### Data on locating visible targets
begin

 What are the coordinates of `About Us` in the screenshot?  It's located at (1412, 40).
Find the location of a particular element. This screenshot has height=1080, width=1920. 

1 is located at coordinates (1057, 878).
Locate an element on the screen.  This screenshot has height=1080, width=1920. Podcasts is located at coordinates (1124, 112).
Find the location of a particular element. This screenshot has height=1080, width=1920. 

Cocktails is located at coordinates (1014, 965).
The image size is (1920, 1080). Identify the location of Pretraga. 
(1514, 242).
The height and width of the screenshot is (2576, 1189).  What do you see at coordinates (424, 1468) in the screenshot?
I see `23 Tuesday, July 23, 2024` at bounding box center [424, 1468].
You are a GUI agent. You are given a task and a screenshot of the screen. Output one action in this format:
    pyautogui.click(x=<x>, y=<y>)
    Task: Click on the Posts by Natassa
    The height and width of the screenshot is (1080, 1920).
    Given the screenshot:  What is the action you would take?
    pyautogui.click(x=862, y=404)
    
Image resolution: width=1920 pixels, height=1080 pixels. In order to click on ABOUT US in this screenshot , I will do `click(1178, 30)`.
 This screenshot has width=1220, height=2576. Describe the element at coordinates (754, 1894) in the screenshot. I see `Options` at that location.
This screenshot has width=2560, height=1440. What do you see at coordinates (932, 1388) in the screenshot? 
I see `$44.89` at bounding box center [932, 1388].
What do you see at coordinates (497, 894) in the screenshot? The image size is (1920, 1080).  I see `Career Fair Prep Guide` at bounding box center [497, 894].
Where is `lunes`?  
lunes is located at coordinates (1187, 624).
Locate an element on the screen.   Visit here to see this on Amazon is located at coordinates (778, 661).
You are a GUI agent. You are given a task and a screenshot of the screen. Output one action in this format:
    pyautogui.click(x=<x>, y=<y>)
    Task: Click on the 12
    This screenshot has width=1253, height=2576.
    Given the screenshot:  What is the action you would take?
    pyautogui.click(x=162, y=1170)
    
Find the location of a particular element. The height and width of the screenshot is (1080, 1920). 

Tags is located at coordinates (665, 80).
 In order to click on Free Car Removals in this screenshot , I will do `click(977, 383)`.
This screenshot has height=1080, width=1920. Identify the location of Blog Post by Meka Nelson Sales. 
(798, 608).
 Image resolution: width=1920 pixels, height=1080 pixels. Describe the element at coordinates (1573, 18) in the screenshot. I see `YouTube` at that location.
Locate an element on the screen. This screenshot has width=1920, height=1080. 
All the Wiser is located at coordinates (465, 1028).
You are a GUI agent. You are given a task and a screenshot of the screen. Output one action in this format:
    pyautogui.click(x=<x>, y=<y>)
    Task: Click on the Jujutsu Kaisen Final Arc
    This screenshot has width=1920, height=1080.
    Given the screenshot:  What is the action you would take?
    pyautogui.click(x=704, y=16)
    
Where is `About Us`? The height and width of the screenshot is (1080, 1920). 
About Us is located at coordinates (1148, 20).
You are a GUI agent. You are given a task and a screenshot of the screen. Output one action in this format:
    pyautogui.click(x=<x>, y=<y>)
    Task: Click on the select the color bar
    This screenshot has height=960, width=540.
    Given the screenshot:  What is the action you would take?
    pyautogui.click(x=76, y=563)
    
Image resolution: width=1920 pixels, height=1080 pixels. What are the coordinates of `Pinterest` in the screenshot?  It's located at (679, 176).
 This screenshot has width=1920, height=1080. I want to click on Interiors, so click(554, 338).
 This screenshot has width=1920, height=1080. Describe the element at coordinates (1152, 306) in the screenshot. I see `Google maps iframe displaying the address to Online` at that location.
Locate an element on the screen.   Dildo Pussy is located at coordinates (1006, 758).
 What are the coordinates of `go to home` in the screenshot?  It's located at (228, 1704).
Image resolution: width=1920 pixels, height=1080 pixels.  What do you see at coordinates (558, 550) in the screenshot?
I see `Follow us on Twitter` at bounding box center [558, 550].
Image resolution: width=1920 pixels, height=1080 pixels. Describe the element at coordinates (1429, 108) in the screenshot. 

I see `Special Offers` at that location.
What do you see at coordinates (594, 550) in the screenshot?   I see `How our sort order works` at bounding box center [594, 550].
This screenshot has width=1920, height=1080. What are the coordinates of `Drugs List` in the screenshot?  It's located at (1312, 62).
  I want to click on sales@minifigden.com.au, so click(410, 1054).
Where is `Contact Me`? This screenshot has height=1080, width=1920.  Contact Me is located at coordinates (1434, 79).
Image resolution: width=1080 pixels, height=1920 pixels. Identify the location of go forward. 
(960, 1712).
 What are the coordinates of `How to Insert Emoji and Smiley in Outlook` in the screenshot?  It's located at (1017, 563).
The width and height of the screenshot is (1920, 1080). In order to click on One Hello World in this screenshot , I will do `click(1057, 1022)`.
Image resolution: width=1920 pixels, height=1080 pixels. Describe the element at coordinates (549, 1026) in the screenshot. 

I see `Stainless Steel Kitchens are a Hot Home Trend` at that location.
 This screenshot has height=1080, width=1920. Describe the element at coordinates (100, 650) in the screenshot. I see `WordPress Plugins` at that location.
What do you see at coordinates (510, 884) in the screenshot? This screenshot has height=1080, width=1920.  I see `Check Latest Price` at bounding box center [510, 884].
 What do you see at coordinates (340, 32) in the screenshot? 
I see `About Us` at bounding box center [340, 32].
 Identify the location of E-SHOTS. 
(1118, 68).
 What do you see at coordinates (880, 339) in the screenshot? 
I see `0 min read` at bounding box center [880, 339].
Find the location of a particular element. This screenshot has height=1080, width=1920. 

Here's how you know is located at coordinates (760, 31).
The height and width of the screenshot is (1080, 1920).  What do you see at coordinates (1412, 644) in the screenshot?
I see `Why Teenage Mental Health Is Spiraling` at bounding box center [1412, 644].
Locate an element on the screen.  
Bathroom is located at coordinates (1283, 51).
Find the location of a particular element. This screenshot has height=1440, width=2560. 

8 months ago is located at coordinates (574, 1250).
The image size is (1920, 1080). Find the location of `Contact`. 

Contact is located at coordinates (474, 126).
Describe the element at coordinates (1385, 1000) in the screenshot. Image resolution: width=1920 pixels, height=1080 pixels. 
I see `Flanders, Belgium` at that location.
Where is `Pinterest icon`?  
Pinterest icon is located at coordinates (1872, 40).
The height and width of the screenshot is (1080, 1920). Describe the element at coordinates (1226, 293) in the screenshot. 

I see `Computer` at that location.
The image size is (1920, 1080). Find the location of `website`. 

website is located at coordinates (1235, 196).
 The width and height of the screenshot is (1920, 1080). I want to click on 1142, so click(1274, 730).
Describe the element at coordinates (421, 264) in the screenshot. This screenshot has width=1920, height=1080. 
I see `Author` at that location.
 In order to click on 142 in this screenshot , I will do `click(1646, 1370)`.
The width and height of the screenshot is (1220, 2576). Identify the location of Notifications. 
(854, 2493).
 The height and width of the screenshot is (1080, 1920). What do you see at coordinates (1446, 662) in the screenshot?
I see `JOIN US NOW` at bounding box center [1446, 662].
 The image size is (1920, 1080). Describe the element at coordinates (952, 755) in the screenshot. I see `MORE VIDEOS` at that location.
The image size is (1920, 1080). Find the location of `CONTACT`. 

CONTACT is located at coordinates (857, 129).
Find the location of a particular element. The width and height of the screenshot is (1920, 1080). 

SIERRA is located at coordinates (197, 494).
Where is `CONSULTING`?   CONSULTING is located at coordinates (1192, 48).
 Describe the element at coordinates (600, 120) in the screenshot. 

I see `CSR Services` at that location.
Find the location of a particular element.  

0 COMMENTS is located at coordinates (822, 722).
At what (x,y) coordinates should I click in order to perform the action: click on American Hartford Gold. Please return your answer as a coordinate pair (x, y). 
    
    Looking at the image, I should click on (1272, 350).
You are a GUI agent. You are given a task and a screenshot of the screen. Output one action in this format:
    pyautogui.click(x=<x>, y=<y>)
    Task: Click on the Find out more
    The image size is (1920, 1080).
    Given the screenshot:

end

### CHALLENGE
Gather every line of the records above that contains the word "Pinterest", matching its case exactly.

### TASK ANSWER
Image resolution: width=1920 pixels, height=1080 pixels. What are the coordinates of `Pinterest` in the screenshot?  It's located at (679, 176).
Where is `Pinterest icon`?  
Pinterest icon is located at coordinates (1872, 40).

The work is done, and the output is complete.